InMarket’s location-based advertising, for example, uses a proprietary network of apps and a software development kit (SDK) that can connect with customers via smartphone as they enter a store. Brands and retailers can use that technology to drive real-time promotional programs that serve up a relevant experience to each individual shopper.
“It’s about surrounding the customer with helpful technology to have a better experience in the store,” notes Della Penna.
When it comes to in-store promotions in general, Naik has some advice for grocers looking to bolster their strategies:
Optimize product placement: Grocers must ensure that the promoted products are placed in prominent locations throughout the store. This could be in high-traffic areas, on end caps or on special displays.
Timing: This is critical when it comes to promotions. Grocers need to plan their promotions around key shopping events when the stores see high traffic, such as holidays or seasonal changes, to maximize the impact of their promotional campaigns.

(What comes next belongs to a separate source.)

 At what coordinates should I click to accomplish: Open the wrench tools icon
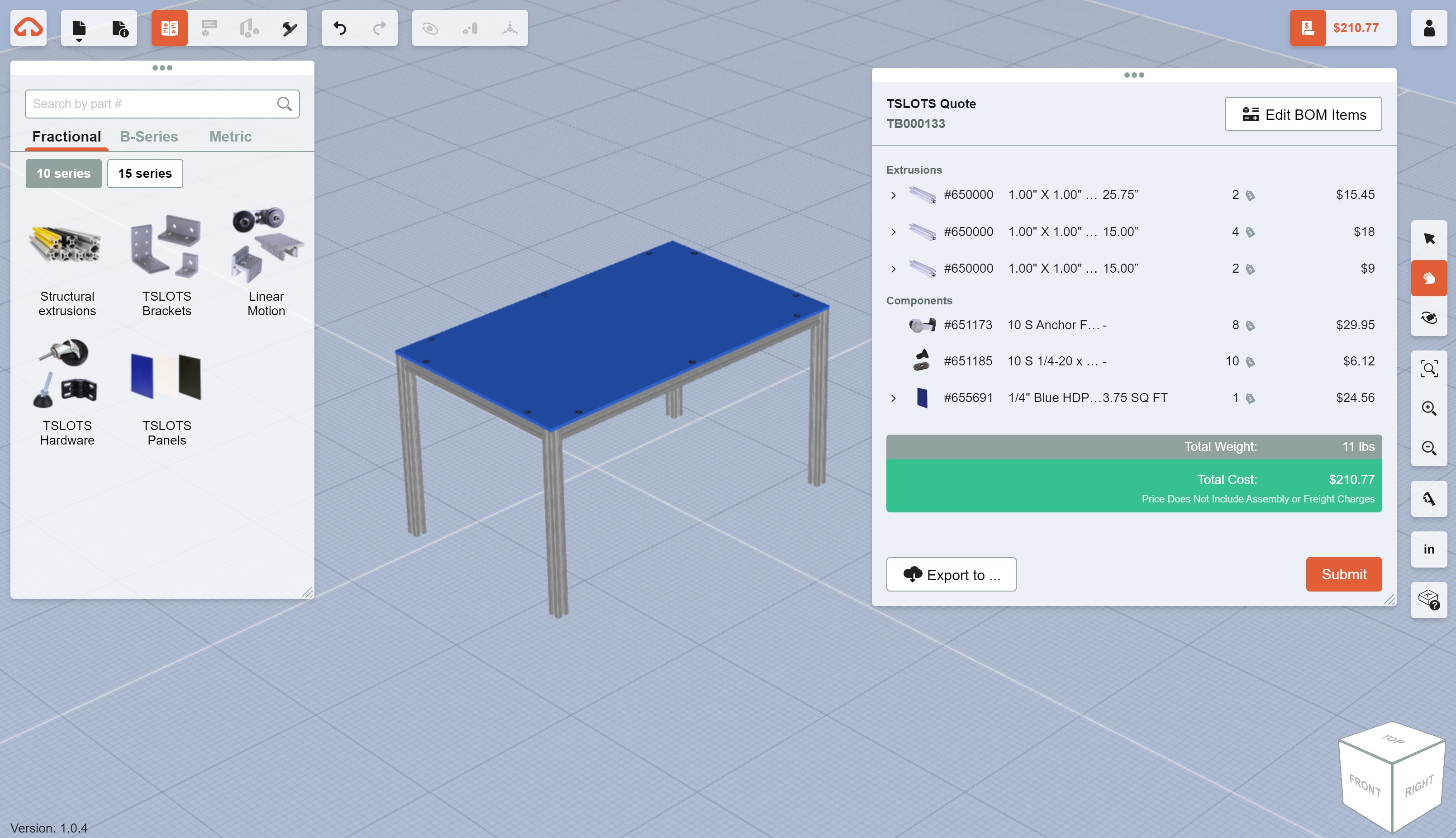click(x=289, y=28)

Leverage technology: Grocers can use technology to improve their in-store promotional strategy. For example, they can use beacons or location-based technology to send targeted offers to customers in specific areas of the store. They can also use digital signage to promote products and highlight deals.
A Multifaceted Approach
Retailers looking for the real deal when it comes to an omnichannel approach should ensure that customers receive a consistent message across all channels, regardless of where they choose to shop, says Naik. One such approach includes disseminating coupons that can be redeemed both in-store and online, which incentivizes customers to visit both channels and can help drive sales across both platforms.
When it comes to buy online, pickup in store and curbside pickup, retailers should also employ functionality that triggers push notifications to inform customers of in-store offers and deals that could prompt them to either enter the store or add those items to their carts. Additionally, Naik explains that grocers can offer loyalty programs that are accessible both in-store and online to allow customers to earn rewards for purchases made in either channel, which can help drive engagement and repeat business.